Lockheed Helicopter Funding Shift Reduced by Skeptical Lawmaker

(Bloomberg) -- The chairman of the House Armed Services Committee turned down a Navy request for $158 million to correct flaws with Lockheed Martin Corp.’s new King Stallion helicopter, agreeing to shift only half that amount from other programs.

Representative Adam Smith, a Democrat from Washington state, wrote the Defense Department that he’d approve the remaining $79 million only after the Marines and the Pentagon’s test office provide a report about what progress is being made to solve the heavy lift helicopter’s most serious technical problem -- the ingestion of exhaust gas back into one of the helicopter’s three engines.

Under congressional procedures, any of the four defense committees can block or modify a “reprogramming” request.

The Navy said earlier this year that “this critical additional $158M funding will enable the test program to support” Marine Corps “preparations and operational deployment in 2023-2024.” The reprogramming request sent to Congress said that without the extra money “the program will incur significant delays.”

Greg Kuntz, a spokesman for the Naval Air Systems Command, said the $31 billion helicopter program, designated CH-53K, will miss a December target for the Navy declaring that it has an initial combat capability.

A new date “has not been finalized and is pending the final decision” on the funding shift, he said.
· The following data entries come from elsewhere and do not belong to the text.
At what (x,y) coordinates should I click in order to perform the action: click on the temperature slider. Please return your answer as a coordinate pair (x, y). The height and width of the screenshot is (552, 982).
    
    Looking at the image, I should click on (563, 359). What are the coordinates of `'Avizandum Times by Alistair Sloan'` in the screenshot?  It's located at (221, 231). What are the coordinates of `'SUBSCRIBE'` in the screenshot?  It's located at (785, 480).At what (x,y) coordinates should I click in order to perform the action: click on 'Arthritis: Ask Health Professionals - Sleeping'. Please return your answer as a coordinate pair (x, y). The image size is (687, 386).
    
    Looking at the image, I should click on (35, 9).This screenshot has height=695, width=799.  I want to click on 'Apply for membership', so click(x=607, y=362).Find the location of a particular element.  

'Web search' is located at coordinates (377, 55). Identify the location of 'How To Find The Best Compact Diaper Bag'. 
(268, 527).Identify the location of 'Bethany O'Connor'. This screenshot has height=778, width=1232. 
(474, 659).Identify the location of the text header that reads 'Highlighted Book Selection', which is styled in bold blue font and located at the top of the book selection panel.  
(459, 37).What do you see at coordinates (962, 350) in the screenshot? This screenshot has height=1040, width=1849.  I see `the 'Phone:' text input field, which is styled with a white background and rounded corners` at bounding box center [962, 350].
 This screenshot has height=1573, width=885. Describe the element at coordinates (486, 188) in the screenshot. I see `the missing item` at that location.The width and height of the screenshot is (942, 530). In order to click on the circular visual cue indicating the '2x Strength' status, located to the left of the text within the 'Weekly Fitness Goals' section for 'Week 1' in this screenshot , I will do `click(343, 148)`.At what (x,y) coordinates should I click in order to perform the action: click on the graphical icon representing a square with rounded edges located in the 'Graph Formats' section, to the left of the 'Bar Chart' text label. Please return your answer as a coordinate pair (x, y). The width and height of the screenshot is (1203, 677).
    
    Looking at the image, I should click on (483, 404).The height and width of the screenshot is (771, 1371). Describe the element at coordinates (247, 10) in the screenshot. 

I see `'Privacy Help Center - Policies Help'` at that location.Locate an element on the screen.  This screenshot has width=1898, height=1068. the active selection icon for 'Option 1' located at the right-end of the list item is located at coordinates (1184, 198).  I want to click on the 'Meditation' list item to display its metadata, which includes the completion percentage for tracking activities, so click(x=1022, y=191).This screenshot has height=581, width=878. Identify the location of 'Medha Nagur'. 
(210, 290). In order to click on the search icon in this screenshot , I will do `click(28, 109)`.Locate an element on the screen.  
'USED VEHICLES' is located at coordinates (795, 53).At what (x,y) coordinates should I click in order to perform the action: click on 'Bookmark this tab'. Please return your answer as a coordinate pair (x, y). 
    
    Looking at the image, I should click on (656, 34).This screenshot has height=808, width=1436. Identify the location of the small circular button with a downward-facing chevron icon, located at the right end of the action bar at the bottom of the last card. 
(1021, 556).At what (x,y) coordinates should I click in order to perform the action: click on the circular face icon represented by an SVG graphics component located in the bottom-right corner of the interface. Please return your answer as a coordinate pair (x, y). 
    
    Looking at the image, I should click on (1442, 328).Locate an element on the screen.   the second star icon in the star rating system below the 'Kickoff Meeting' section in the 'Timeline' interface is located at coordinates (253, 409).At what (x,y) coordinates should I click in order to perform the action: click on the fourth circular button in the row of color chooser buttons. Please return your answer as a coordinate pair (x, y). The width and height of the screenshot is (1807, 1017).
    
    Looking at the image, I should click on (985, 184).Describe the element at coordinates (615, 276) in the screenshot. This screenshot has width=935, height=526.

That date will be at least 19 months after December, according to the Navy.

Bill Falk, the King Stallion program manager for Lockheed’s Sikorsky aircraft unit, said in an email that “we are pleased Congress recently approved reprogramming funds” as “this demonstrates the confidence the legislative branch and Marines have in the CH-53K program and recognizes the crucial role this all-new heavy lift helicopter will play.”

He offered no comment on the decision to cut the request by half.